Cauchy Functional Equation

The Cauchy Functional Equation is the functional equation \[f(x+y) = f(x) + f(y).\]

As with any functional equation, one may attempt to solve this equation for various different choices of the domain of $f$.

Rational Case

If $f: \mathbb Q \to \mathbb Q$ is a function whose domain and range are the rational numbers (or any subset of $\mathbb Q$ closed under addition, like $\mathbb Z$ or $\mathbb N$), the solutions are only the linear functions $f(x)=ax$, with $a\in\mathbb Q$.

Real Case

If $f:\mathbb R \to \mathbb R$ is a function whose domain and range are the real numbers, then there exist solutions to the Cauchy Functional Equation other than linear functions. (To prove this requires some form of the Axiom of Choice, e.g., the existence of a Hamel basis for $\mathbb R$ over $\mathbb Q$. As a result, these functions are "pathological" -- in particular, it is not possible to write down a formula for any such function, and the graph of any such function is dense in the plane.)

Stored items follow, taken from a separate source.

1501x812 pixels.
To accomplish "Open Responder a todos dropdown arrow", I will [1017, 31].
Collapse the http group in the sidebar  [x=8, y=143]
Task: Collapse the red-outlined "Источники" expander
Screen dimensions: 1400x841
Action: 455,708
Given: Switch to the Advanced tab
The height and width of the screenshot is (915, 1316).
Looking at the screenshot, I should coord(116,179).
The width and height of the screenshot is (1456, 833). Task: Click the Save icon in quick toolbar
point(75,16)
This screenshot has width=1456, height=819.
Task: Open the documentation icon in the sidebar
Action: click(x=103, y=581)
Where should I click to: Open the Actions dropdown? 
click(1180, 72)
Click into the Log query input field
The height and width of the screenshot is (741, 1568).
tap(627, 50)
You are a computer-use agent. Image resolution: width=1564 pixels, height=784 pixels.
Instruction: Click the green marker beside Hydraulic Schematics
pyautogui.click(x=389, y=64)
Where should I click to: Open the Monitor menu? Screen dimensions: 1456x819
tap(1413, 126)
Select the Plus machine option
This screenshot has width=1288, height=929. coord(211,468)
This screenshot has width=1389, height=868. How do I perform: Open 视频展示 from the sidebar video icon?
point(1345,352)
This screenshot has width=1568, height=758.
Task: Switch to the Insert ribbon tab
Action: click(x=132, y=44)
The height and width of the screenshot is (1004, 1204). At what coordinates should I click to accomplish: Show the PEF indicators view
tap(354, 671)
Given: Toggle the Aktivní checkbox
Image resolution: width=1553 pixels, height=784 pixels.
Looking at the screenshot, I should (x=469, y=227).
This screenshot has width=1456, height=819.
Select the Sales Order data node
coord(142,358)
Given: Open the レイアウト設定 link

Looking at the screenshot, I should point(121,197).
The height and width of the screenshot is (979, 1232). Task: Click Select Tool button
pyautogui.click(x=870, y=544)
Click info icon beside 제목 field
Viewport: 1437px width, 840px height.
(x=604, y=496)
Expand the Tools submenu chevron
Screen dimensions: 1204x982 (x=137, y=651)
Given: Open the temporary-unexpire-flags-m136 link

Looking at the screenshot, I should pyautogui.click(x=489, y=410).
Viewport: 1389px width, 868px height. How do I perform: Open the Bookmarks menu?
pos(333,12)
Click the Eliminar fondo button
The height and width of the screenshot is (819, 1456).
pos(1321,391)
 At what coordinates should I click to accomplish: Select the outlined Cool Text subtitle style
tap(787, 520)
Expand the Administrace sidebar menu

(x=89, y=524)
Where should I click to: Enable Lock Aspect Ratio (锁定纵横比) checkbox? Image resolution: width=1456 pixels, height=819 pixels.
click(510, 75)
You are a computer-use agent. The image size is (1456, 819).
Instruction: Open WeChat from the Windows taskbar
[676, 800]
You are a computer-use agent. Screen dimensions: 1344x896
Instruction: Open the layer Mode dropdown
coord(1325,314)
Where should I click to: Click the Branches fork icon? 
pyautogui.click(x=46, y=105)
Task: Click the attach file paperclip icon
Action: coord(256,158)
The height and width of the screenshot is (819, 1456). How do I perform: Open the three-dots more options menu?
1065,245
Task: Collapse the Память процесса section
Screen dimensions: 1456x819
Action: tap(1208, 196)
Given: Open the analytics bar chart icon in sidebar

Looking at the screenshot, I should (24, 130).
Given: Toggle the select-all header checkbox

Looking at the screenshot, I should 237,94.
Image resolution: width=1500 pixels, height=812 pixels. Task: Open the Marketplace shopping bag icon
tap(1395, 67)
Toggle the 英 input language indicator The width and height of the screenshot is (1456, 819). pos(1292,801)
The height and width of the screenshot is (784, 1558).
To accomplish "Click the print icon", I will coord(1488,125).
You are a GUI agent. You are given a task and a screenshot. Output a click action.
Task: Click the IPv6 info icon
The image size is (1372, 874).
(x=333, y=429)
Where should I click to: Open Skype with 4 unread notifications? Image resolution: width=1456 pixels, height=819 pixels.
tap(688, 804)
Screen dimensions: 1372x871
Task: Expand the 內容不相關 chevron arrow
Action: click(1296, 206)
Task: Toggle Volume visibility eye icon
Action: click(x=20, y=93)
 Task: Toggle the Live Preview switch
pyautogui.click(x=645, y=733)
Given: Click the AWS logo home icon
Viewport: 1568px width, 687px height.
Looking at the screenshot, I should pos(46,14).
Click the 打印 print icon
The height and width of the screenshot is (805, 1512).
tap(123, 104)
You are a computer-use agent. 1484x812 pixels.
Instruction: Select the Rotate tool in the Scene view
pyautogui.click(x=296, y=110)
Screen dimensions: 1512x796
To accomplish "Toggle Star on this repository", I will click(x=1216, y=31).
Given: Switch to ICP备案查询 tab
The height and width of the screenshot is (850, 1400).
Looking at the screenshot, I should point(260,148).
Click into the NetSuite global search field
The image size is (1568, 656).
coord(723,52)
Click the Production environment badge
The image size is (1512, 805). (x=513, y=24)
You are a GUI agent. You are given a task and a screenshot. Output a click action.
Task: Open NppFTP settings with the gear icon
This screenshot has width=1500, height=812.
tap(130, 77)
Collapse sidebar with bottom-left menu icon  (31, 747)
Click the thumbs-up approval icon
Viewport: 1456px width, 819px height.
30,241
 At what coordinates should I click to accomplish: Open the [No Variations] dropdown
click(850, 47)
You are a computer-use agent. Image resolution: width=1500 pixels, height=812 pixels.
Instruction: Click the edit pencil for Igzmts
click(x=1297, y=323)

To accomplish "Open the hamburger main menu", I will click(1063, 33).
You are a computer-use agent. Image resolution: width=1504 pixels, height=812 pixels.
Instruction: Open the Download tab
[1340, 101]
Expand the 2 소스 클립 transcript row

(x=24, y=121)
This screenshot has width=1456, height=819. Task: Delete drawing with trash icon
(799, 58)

However, there are a variety of simple "regularity conditions" such that if $f: \mathbb R \to \mathbb R$ satisfies one of these conditions and the Cauchy Functional Equation, then in must be of the form $f(x) = ax$ for some $a \in \mathbb R$. Examples of such conditions are that $f$ is continuous (or even just continuous at a single point), that $f$ is monotonic, or that $f(x)>0$ for all $x>0$.